Comment une instance de lutte contre la corruption peut être efficiente sans un organe d’investigation formé par des experts dans tous les domaines? Et pourquoi tout ce misérabilisme s’agissant de l’INLC alors que le ministère des Affaires religieuses a bénéficié de 5 MDT pour ses campagnes de communication? Il aurait été plus facile avec plus de courage et d’audace de fermer les mosquées mégaphones de l’extrémisme religieux ou encore de limoger leurs imams.
L’INLC décrétée «Instance publique indépendante, dotée de la personnalité morale et de l’autonomie administrative et financière» devrait-elle faire recours à des financements étrangers pour gérer ses affaires courantes? Tant il est vrai que de simples associations gèrent des millions de dinars sans qu’on leur demande d’où vient tout cet argent.
Cette absence de volonté, de réactivité ou cette indifférence quant à la dotation de l’INLC des moyens pour son action découlerait-elle de la peur qu’une telle instance s’attaque à des fléaux stipulés par la loi? Fléaux dont: «les infractions de corruption dans toutes ses formes dans les secteurs public et privé, le détournement de fonds publics, leur mauvaise gestion ou gaspillage, abus de l’autorité, enrichissement illicite, abus de confiance, dilapidation des fonds des personnes et blanchiment d’argent».
Est-ce l’autonomie de l’instance et son indépendance qui font peur? Il faut au moins 7 MDT pour que l’instance puisse démarrer son travail comme il se doit et assurer sa mission. L’Etat serait-il impuissant au point qu’il ne puisse pas dégager ces fonds? Alors que sous d’autres cieux, on avait trouvé les ressources nécessaires pour satisfaire à une cause sans aucune noblesse: celle de présumés prisonniers politiques dont la plupart, exceptées les victimes (dommages collatéraux), auraient été emprisonnés à cause d’actes terroristes ou même de délits de droit commun !

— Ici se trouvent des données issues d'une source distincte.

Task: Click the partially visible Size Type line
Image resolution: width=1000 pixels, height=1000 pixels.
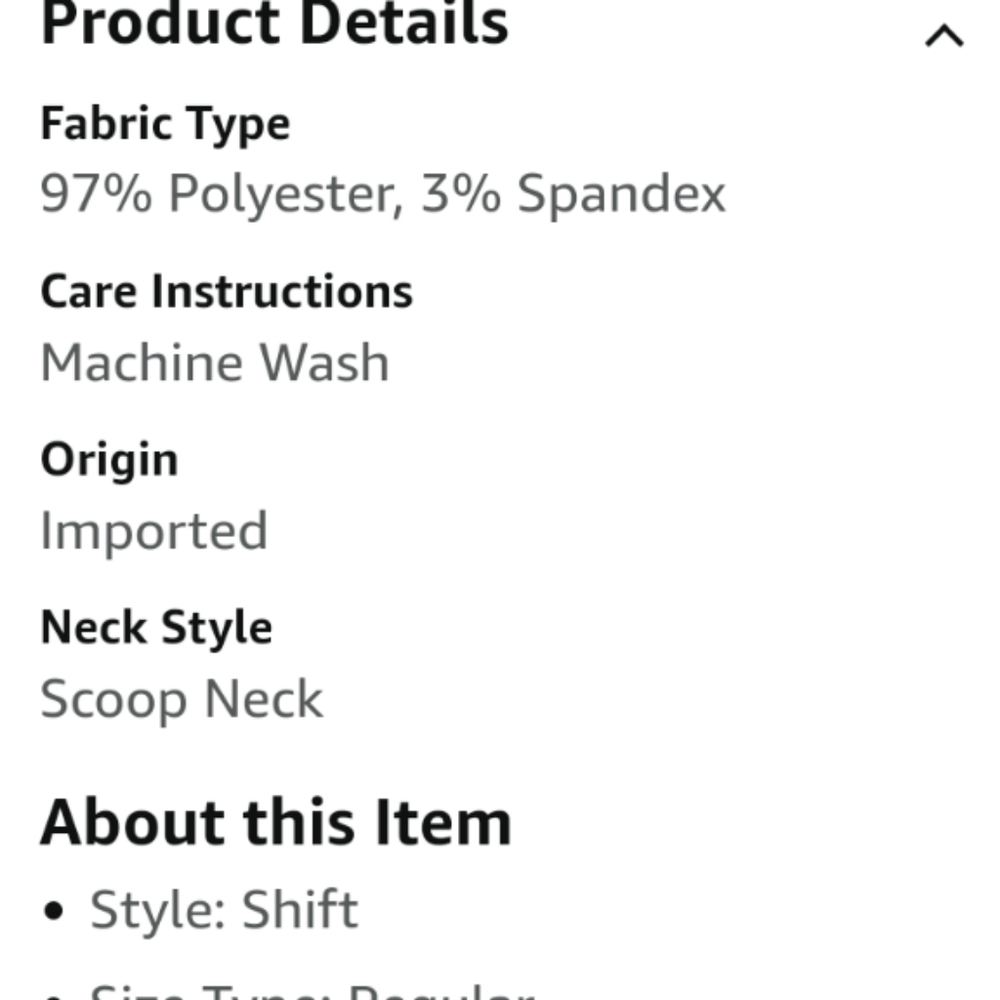Action: point(310,990)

Serions-nous aujourd’hui comme l’a si bien décrit Victor Serge, révolutionnaire et écrivain d’origine russe dans «Le fétichisme de la légalité»? … La corruption des leaders. Installés dans une société qu’ils feignent de combattre… dont ils recommandent le respect des règles du jeu? Serions-nous dans la méconnaissance du rôle véritable de l’État? Vivrions-nous le caractère trompeur de la démocratie?